Notre avis Ce n’est pas un récit journalistique en tant que tel. Ce n’est pas non plus une pure œuvre d’animation. Chris the Swiss est une œuvre cinématographique hybride qui raconte, à la façon d’un roman composite, les plaies encore béantes d’une guerre qui a du mal à expier ses fautes. Car, comme le précise un personnage du film, le conflit serbo-croate est une guerre sale, qui trouve ses racines dans l’Empire austro-hongrois et la Première Guerre mondiale. La réalisatrice, dont c’est le premier long-métrage, est elle-même la cousine de ce jeune homme, Chris, parti écrire un livre, dans les années 90, sur cette guerre épouvantable aux allures de conflits religieux et nationaliste. Hélas, il n’en reviendra pas vivant ; armée de son cadreur et de sa caméra, elle entreprend une sorte d’enquête policière à la recherche des assassins de ce jeune homme tout autant journaliste, écrivain, idéaliste, que personnage trouble.

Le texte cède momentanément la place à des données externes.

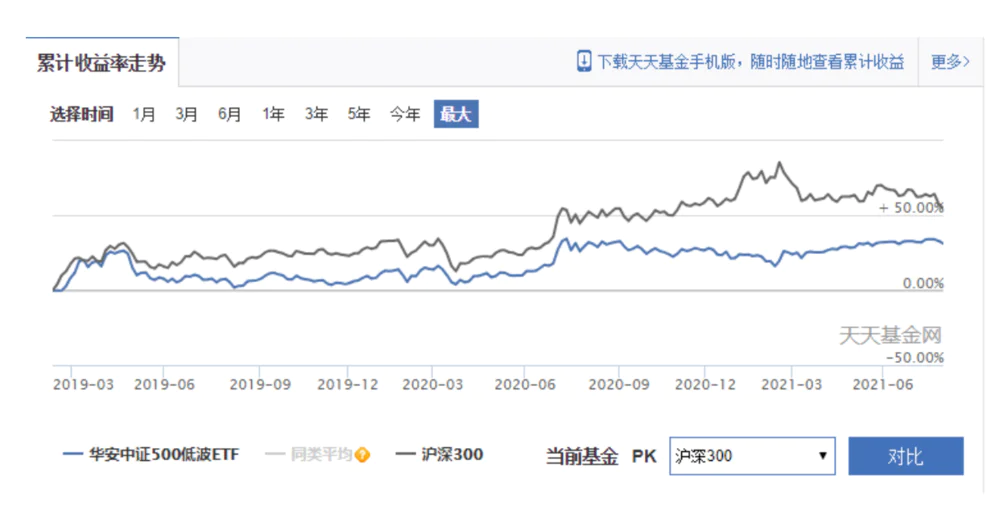Select the 6月 time range
The width and height of the screenshot is (1000, 519).
coord(230,114)
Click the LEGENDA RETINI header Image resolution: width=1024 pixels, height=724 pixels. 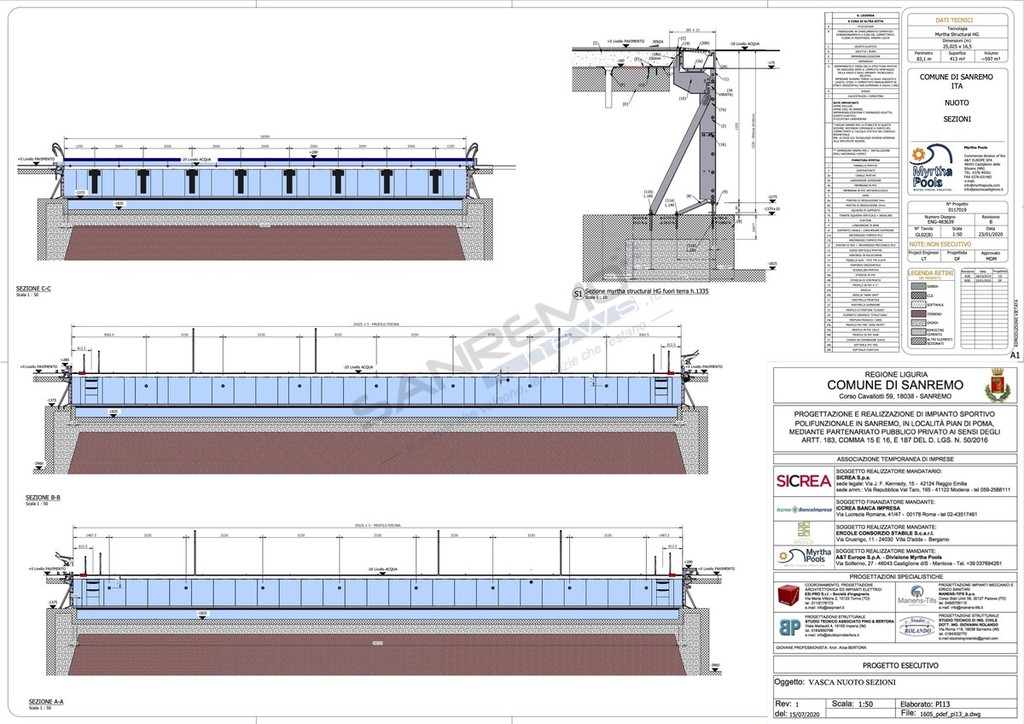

- 2018 © Dschoint Ventschr Filmproduktion AG, Nukleus Film, MA.JA.DE. Filmproduktion, IV Films - Tous droits réservés
Le long métrage échappe totalement à la notion de documentaire. En effet, il ne cherche pas à reconstruire une vérité journalistique. Il déroule le parcours esthétique et personnel de la réalisatrice qui pose des questions, interroge des zones d’ombre, donne la voix à une famille endeuillée, et réécrit un destin tragique à coups d’animations, d’entretiens et d’images d’archives assez incroyables. Le film est d’ailleurs extrêmement écrit. La lumière, les travellings, les jeux sur les reflets, la position de la caméra, et naturellement les intrusions du dessin animé fantastique, tout cela affirme le point de vue de la cinéaste, plus que celui de la jeune femme éventuellement abîmée par ce décès. Elle s’appuie sur des cahiers rédigés par Chris et restitués à la famille pour nourrir les séquences d’animation. Ce choix esthétique assure une mise à distance de la cousine sur un événement traumatique pour sa famille, et surtout, donne à voir une constellation de petits pays issus de l’ex-Yougoslavie, à à peine quelques milliers de kilomètres de nos frontières, qui essayent de retrouver un sens à leur histoire dans les atrocités qui y ont été commises.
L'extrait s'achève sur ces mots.